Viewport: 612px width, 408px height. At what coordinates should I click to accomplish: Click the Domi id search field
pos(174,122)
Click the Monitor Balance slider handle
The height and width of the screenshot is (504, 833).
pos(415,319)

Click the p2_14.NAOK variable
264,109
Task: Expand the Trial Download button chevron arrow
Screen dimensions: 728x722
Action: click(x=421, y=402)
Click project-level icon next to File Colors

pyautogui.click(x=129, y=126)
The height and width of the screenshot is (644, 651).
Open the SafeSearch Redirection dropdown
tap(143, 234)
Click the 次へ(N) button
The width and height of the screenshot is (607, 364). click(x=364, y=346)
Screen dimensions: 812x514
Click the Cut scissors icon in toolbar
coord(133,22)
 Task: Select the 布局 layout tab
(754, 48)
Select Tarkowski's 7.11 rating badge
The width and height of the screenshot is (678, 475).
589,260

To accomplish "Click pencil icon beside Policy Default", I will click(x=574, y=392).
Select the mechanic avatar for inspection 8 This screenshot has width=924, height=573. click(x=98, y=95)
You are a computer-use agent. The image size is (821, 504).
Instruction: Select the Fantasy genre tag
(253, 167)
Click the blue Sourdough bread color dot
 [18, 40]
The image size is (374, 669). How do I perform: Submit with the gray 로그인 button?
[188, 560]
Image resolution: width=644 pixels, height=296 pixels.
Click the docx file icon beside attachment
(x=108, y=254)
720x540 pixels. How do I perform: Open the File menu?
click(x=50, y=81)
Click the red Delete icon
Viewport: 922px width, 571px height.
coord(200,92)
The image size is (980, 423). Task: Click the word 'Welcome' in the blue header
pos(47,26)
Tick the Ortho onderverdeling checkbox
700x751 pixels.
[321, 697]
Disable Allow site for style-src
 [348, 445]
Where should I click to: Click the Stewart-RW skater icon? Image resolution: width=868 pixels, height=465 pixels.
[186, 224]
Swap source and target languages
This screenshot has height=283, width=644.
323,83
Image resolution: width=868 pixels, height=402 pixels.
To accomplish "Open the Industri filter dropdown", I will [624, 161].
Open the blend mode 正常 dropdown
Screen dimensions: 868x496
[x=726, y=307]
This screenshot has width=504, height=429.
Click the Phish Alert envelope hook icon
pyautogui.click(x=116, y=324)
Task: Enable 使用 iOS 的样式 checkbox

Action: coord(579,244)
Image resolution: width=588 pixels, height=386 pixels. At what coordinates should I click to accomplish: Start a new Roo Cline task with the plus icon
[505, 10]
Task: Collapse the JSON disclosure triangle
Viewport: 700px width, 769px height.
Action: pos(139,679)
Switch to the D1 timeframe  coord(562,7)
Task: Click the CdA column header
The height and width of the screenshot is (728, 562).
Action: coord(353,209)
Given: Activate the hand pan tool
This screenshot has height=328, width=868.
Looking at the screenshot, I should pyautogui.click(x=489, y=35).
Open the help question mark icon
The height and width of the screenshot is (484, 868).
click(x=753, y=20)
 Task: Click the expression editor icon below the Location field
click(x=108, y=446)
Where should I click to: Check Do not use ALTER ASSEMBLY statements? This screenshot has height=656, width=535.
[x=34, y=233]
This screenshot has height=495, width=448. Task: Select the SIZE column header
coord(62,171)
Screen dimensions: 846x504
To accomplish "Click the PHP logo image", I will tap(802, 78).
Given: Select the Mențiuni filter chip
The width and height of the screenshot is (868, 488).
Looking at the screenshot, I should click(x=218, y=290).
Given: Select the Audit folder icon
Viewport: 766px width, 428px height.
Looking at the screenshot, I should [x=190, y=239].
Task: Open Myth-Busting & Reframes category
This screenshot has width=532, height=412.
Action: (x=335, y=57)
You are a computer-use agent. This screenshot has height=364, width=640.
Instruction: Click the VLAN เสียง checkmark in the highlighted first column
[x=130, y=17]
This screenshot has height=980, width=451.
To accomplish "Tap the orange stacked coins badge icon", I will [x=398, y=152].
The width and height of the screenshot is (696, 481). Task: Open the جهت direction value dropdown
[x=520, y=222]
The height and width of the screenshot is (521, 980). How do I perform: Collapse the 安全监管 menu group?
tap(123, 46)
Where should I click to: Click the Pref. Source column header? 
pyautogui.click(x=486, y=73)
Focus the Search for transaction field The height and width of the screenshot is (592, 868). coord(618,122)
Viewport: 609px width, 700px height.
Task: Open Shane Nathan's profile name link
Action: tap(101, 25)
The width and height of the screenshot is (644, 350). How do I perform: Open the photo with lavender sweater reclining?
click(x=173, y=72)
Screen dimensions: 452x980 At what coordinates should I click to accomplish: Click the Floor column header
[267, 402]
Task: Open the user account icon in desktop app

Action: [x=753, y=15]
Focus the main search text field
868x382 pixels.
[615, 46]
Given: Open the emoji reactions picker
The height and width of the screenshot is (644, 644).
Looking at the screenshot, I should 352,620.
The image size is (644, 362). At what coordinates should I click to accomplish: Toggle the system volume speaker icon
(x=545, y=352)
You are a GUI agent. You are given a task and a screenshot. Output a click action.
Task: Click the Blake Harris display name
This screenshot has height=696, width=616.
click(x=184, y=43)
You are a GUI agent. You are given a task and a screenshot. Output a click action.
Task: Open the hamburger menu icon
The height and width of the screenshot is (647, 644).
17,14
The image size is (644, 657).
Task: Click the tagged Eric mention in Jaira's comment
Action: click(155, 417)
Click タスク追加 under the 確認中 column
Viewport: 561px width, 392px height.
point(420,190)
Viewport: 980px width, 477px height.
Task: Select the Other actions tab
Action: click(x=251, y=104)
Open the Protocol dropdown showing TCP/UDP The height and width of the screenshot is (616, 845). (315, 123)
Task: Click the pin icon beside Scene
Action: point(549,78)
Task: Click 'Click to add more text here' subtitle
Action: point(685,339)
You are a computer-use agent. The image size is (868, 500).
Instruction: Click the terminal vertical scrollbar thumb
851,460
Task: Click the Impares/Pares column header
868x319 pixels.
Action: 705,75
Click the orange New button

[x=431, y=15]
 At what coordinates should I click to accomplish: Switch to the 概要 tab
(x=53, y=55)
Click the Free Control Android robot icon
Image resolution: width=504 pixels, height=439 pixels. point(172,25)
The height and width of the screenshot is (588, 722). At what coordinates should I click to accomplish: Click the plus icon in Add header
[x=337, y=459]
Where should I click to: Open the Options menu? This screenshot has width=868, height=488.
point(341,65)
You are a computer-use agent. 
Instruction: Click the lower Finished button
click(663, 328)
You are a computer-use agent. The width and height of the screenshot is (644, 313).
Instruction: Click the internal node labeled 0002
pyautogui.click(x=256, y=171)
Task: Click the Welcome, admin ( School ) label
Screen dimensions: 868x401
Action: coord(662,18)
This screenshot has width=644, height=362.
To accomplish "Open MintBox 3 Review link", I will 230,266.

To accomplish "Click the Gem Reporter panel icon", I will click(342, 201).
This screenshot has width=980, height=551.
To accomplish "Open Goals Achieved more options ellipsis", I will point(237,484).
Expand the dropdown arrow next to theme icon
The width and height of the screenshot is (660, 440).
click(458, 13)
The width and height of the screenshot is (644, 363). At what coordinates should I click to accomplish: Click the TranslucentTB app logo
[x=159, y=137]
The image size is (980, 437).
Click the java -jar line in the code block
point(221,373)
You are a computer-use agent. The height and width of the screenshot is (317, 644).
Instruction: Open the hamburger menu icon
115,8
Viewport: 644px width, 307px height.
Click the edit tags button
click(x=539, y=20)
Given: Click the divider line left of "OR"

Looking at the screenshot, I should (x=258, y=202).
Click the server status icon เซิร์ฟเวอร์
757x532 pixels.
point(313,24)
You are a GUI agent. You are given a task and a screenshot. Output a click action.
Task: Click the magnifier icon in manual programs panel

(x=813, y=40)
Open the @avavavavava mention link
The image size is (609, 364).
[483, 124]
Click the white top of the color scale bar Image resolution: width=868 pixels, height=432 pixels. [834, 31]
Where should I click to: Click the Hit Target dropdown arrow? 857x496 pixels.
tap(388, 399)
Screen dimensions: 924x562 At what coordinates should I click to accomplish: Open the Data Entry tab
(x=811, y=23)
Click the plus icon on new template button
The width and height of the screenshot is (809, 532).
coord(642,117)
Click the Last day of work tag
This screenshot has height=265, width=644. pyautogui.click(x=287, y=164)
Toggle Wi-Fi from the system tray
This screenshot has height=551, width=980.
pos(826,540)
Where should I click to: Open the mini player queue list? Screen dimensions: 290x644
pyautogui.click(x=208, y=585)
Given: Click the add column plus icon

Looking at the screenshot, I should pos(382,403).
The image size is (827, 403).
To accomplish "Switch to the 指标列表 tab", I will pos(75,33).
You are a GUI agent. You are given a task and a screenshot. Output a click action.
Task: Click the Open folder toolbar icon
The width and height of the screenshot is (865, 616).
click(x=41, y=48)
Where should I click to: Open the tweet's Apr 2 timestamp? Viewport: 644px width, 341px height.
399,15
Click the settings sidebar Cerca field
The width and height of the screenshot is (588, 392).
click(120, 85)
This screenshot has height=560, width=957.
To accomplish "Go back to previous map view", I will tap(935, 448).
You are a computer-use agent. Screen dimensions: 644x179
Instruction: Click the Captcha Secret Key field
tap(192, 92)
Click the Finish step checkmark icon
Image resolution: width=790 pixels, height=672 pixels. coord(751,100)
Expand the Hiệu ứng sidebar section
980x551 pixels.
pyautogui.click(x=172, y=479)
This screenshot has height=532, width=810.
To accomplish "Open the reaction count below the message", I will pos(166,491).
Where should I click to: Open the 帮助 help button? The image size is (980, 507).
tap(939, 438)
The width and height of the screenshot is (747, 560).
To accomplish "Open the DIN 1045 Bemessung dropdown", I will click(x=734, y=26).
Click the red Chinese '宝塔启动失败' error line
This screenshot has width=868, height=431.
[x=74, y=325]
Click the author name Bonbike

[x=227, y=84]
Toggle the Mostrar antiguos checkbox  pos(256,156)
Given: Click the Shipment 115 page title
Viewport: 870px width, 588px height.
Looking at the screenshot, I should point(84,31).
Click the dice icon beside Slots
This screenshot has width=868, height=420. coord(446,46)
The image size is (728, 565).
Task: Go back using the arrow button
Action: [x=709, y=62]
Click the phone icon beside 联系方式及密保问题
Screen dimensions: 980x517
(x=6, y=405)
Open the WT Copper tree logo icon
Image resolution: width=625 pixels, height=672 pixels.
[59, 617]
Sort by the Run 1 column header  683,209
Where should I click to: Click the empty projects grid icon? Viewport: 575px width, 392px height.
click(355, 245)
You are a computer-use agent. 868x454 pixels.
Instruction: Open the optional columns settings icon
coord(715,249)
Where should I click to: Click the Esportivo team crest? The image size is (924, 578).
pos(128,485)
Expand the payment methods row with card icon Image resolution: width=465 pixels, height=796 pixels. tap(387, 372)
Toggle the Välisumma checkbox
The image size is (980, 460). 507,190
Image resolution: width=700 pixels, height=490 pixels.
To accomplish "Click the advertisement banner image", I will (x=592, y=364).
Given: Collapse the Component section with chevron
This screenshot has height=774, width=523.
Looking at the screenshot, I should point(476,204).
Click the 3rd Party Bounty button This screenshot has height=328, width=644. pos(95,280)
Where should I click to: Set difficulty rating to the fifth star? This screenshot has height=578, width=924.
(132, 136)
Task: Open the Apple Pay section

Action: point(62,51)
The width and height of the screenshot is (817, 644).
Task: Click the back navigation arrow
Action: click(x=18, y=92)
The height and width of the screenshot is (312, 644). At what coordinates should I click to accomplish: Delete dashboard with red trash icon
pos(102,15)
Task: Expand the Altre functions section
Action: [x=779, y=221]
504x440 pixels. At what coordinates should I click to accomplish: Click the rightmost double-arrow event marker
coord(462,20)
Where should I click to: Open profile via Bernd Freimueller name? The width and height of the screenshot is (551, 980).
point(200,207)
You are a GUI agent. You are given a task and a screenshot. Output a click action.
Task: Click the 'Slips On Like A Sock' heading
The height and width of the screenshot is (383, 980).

▶ **Task to carry out**
Taking the material above, extract exactly and only the lines from the line with "Image resolution: width=588" to the line with "You are a computer-use agent. This", inclusive of both.

▶ **Result for this task**
Image resolution: width=588 pixels, height=386 pixels. At what coordinates should I click to accomplish: Start a new Roo Cline task with the plus icon
[505, 10]
Task: Collapse the JSON disclosure triangle
Viewport: 700px width, 769px height.
Action: pos(139,679)
Switch to the D1 timeframe  coord(562,7)
Task: Click the CdA column header
The height and width of the screenshot is (728, 562).
Action: coord(353,209)
Given: Activate the hand pan tool
This screenshot has height=328, width=868.
Looking at the screenshot, I should pyautogui.click(x=489, y=35).
Open the help question mark icon
The height and width of the screenshot is (484, 868).
click(x=753, y=20)
 Task: Click the expression editor icon below the Location field
click(x=108, y=446)
Where should I click to: Check Do not use ALTER ASSEMBLY statements? This screenshot has height=656, width=535.
[x=34, y=233]
This screenshot has height=495, width=448. Task: Select the SIZE column header
coord(62,171)
Screen dimensions: 846x504
To accomplish "Click the PHP logo image", I will tap(802, 78).
Given: Select the Mențiuni filter chip
The width and height of the screenshot is (868, 488).
Looking at the screenshot, I should click(x=218, y=290).
Given: Select the Audit folder icon
Viewport: 766px width, 428px height.
Looking at the screenshot, I should [x=190, y=239].
Task: Open Myth-Busting & Reframes category
This screenshot has width=532, height=412.
Action: (x=335, y=57)
You are a computer-use agent. This screenshot has height=364, width=640.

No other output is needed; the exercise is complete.